Agencja “PEX PharmaSequence” wyliczyła, że średnia detaliczna cena leku wynosiła 25,2 zł, a to o 2,2 proc. w porównaniu do marca oraz o 5,2 proc. w porównaniu do cen sprzed roku. Faktem jest, że na wyniki badań wpłynął nie tylko fakt, że kupujemy więcej leków, ale także inflacja – farmaceuci przyznają, że ceny leków rosną z dnia na dzień.

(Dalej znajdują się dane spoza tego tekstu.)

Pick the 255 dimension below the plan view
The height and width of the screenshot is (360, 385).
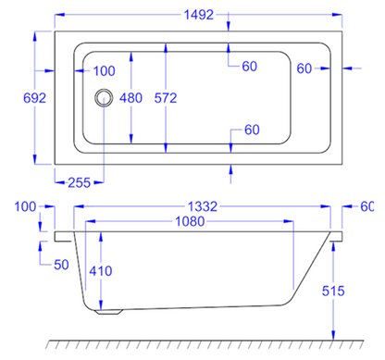point(79,182)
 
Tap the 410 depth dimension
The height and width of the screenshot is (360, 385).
point(103,271)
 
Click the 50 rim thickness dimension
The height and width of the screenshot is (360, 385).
point(60,266)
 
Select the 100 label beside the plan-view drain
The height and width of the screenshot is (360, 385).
point(105,70)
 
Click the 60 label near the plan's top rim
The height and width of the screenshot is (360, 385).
point(250,66)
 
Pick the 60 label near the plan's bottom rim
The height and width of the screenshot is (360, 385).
point(250,130)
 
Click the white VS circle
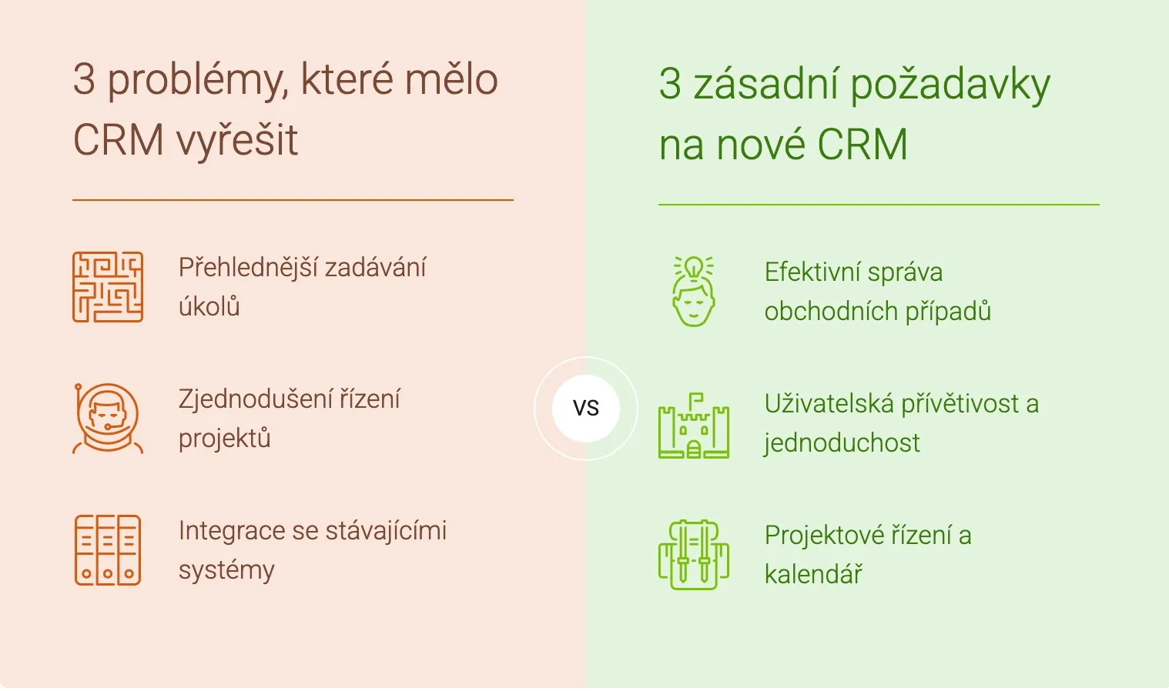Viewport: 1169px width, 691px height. pos(586,409)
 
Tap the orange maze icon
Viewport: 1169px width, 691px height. pos(108,287)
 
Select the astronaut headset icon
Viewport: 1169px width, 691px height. pos(108,419)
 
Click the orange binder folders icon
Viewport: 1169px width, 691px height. pos(108,550)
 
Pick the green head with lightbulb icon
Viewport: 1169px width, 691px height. pos(693,292)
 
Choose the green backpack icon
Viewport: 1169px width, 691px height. pos(693,555)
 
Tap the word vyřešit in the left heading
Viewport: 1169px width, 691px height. pos(237,141)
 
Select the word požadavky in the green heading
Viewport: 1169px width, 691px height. pos(950,85)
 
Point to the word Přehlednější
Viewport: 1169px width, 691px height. pos(247,268)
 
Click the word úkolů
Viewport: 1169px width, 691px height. pos(209,306)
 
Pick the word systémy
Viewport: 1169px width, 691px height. pos(226,571)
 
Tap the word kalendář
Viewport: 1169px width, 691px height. pos(813,575)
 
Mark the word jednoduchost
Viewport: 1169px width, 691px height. pos(842,443)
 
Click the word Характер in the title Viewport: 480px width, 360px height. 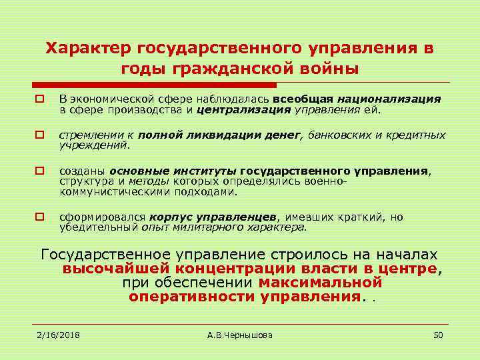88,48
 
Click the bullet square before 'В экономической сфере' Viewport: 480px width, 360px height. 40,99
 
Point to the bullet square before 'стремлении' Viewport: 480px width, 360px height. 40,135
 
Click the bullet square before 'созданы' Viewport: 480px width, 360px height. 40,171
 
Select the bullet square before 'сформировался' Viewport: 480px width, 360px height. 40,217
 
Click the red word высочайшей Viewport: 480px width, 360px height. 115,269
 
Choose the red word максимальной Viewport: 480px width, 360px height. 320,282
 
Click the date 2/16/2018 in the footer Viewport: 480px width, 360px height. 58,335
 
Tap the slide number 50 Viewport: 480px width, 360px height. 438,335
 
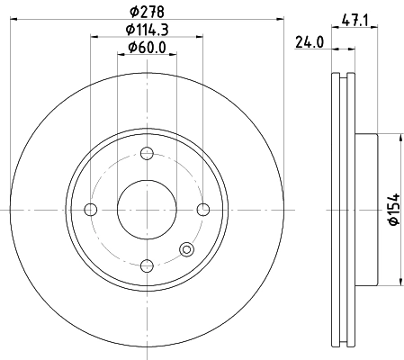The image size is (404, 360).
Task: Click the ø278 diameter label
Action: click(x=146, y=13)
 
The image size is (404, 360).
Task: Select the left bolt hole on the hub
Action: click(x=90, y=210)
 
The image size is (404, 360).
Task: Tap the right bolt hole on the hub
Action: click(x=202, y=210)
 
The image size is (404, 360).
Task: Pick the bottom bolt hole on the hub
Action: click(x=146, y=266)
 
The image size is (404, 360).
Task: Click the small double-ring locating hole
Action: click(x=186, y=249)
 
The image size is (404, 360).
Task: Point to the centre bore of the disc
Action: click(x=146, y=210)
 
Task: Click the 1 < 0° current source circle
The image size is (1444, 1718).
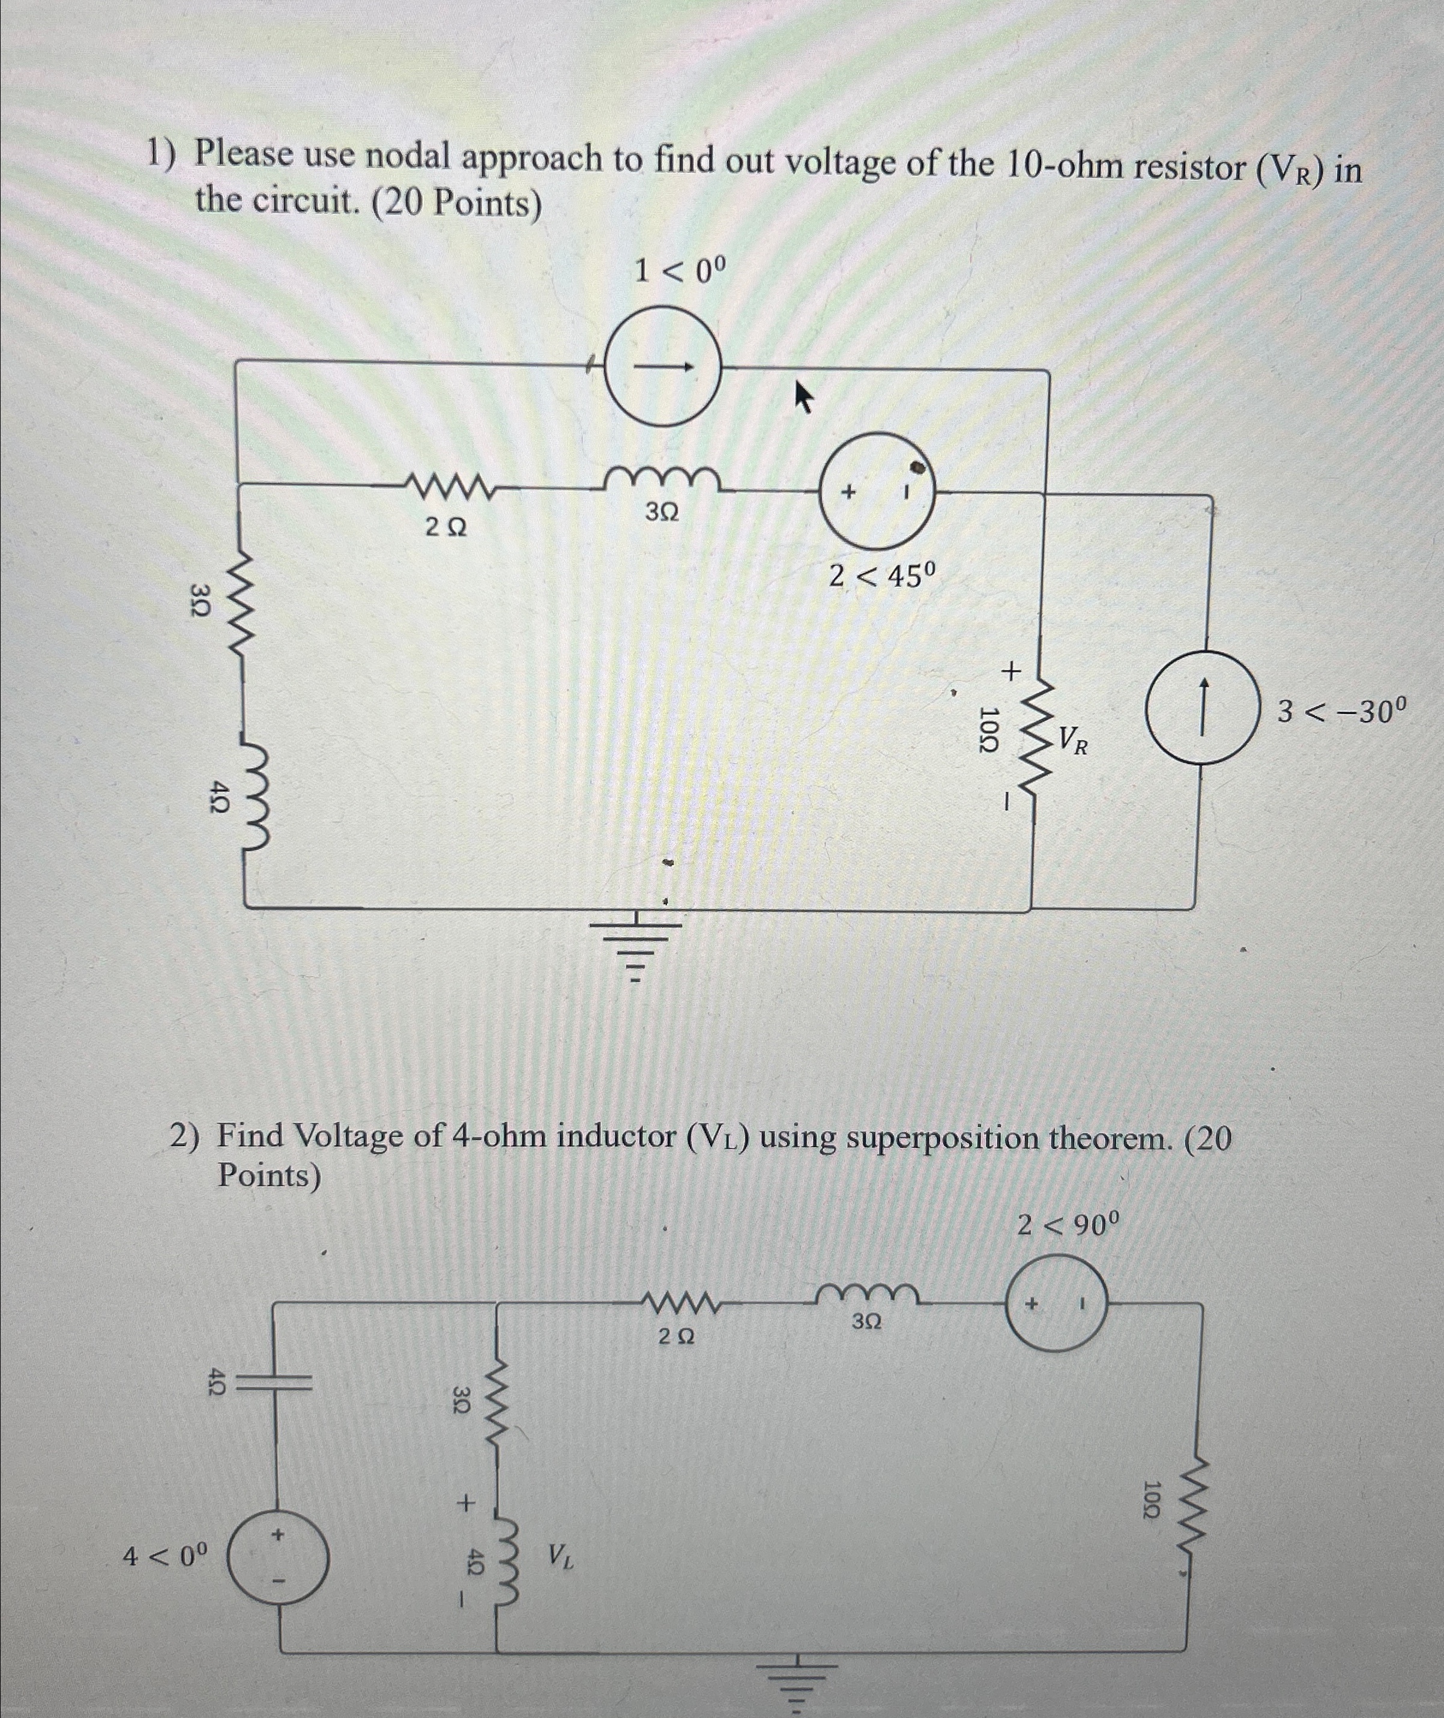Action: pos(663,365)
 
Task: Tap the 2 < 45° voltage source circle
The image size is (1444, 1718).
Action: pos(877,491)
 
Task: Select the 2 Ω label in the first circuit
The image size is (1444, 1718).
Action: pos(446,528)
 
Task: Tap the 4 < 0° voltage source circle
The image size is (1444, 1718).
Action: pos(279,1558)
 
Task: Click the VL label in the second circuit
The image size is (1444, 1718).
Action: pos(561,1555)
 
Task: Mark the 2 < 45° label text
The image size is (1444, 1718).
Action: pos(881,577)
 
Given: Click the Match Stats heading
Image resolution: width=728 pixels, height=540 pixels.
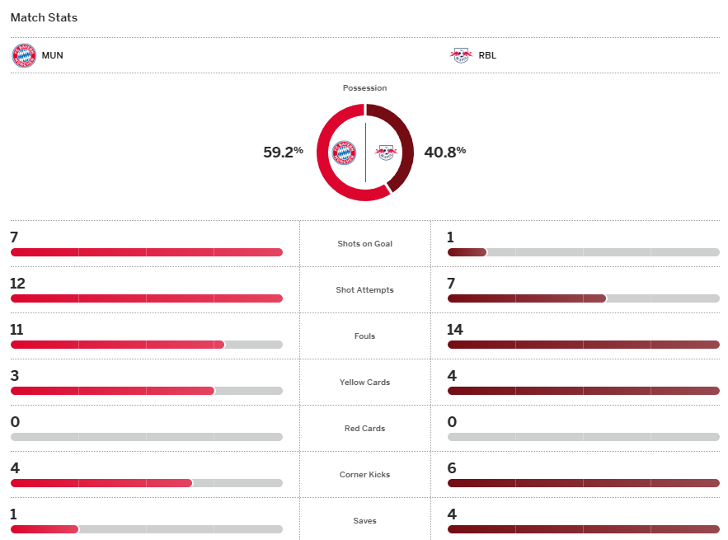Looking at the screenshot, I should point(44,17).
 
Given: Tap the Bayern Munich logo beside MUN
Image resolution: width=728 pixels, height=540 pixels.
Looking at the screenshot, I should point(24,55).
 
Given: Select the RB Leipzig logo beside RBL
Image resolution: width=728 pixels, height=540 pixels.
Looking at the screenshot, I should point(460,55).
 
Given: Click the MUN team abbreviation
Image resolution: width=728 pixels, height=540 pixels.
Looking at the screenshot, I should point(53,56).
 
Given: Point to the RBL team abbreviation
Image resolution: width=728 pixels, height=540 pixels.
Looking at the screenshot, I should point(487,56).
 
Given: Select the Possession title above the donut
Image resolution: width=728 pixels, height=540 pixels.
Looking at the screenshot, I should point(364,88).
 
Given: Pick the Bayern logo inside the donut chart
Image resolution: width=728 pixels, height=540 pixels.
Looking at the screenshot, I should point(344,153).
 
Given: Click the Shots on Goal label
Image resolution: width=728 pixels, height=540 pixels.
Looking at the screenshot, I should point(364,244).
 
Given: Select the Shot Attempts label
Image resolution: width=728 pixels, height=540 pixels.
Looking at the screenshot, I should point(364,290).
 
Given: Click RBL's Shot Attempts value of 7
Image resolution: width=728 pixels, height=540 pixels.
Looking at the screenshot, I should point(451,284).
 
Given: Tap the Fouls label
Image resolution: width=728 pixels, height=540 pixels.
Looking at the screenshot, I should point(364,336).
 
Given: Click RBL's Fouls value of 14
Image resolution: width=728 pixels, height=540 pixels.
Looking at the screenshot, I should point(455,330).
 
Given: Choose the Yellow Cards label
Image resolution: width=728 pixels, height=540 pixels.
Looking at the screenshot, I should point(364,383).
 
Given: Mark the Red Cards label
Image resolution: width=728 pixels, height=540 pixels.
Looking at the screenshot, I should point(364,429).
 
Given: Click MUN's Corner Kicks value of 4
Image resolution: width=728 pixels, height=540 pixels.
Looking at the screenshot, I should point(15,468).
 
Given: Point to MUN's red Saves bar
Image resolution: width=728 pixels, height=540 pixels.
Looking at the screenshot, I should point(45,529).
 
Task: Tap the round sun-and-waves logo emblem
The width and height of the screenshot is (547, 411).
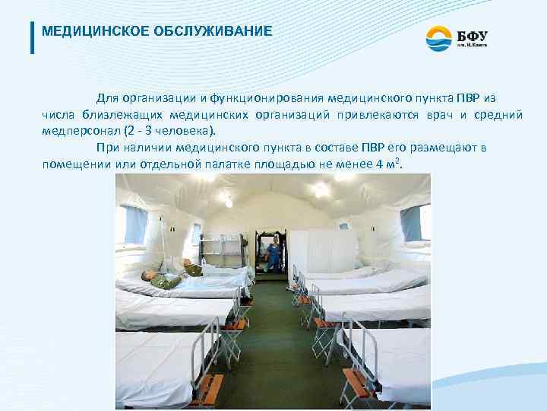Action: (438, 37)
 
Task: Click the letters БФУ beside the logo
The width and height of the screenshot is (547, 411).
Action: (473, 33)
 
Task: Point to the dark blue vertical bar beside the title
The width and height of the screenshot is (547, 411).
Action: (32, 36)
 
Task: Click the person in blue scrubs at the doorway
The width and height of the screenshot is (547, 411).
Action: (273, 253)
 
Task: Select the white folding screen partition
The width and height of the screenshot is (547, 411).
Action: (323, 250)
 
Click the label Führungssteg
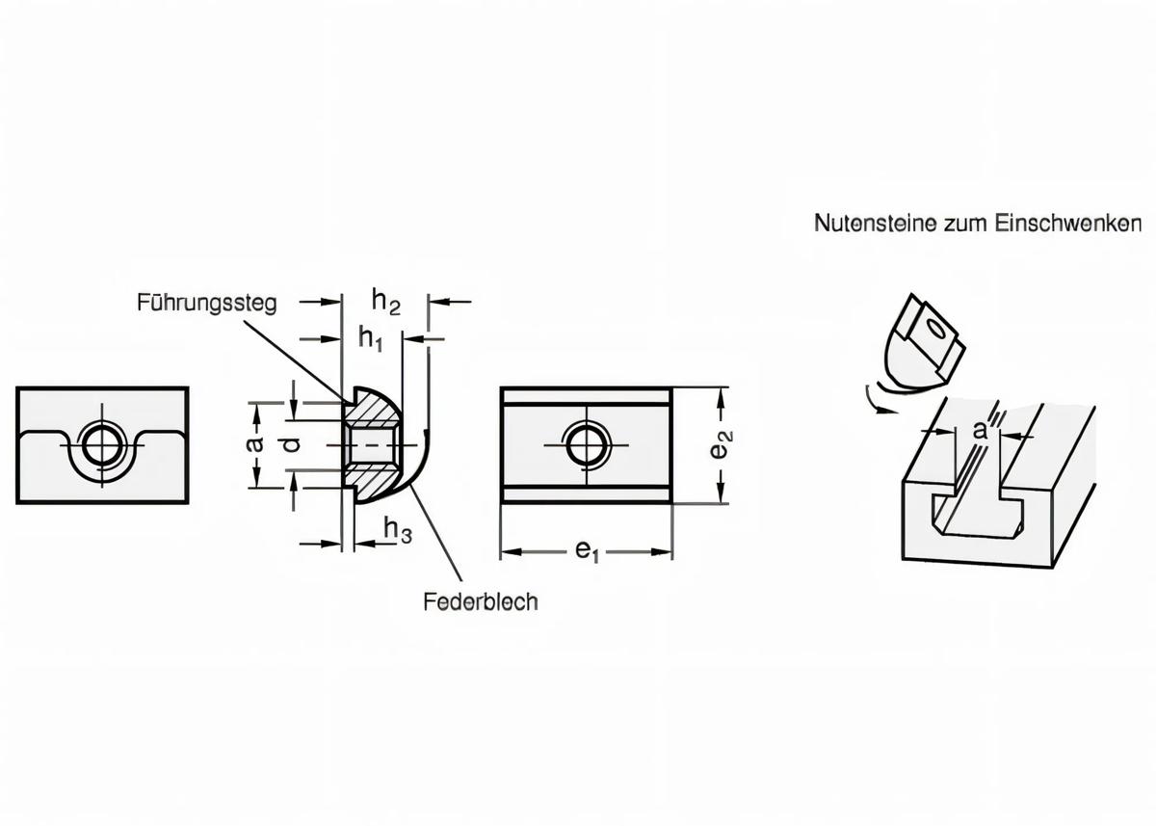point(206,303)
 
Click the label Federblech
point(480,601)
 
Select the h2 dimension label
point(385,303)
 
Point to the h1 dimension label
point(370,338)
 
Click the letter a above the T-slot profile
point(980,431)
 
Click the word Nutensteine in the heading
point(862,224)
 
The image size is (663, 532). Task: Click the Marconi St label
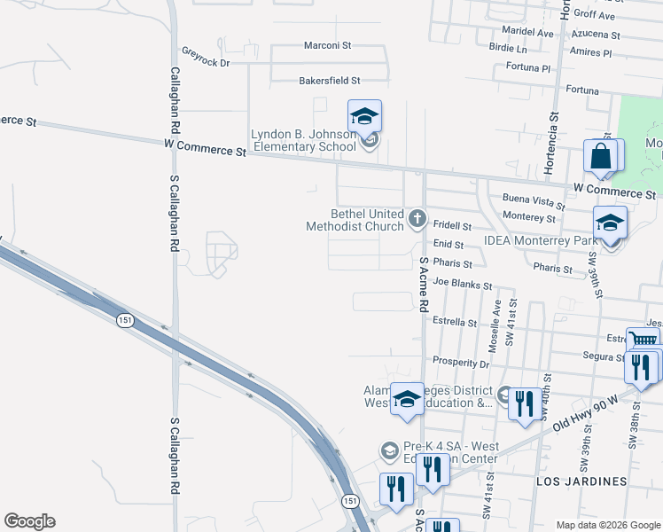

W wyniku badań jasne stało się też to, że Polacy w momencie wystąpienia dolegliwości bardzo chętnie sięgają po suplementy oraz leki bez recepty, podejmując w ten sposób działania na własną rękę, zamiast w pierwszej kolejności skontaktować się z lekarzem a ponad połowa Polaków deklaruje, że stosuje suplementy diety z czego połowa robi to codziennie.
- Suplementy nie są lekami – o tym w dalszym ciągu, pomimo licznych kampanii, wiele osób nie wie. To jest produkt spożywczy specjalnego przeznaczenia. W dodatku często, zwłaszcza w przypadku suplementów kupowanych poza aptekami, mamy do czynienia z hochsztaplerstwem, nawet nie trzymają one składów na etykiecie -
Powiedział dr. Michał Sutkowski.
Najczęściej kupowane są też środki przeciwbólowe, zarówno te na bazie ibuprofenu jak i paracetamolu. Statystyka może być jednak zawyżona, ponieważ bardzo dużo środków tego typu zostało wysyłanych na Ukrainę w ramach pomocy humanitarnej.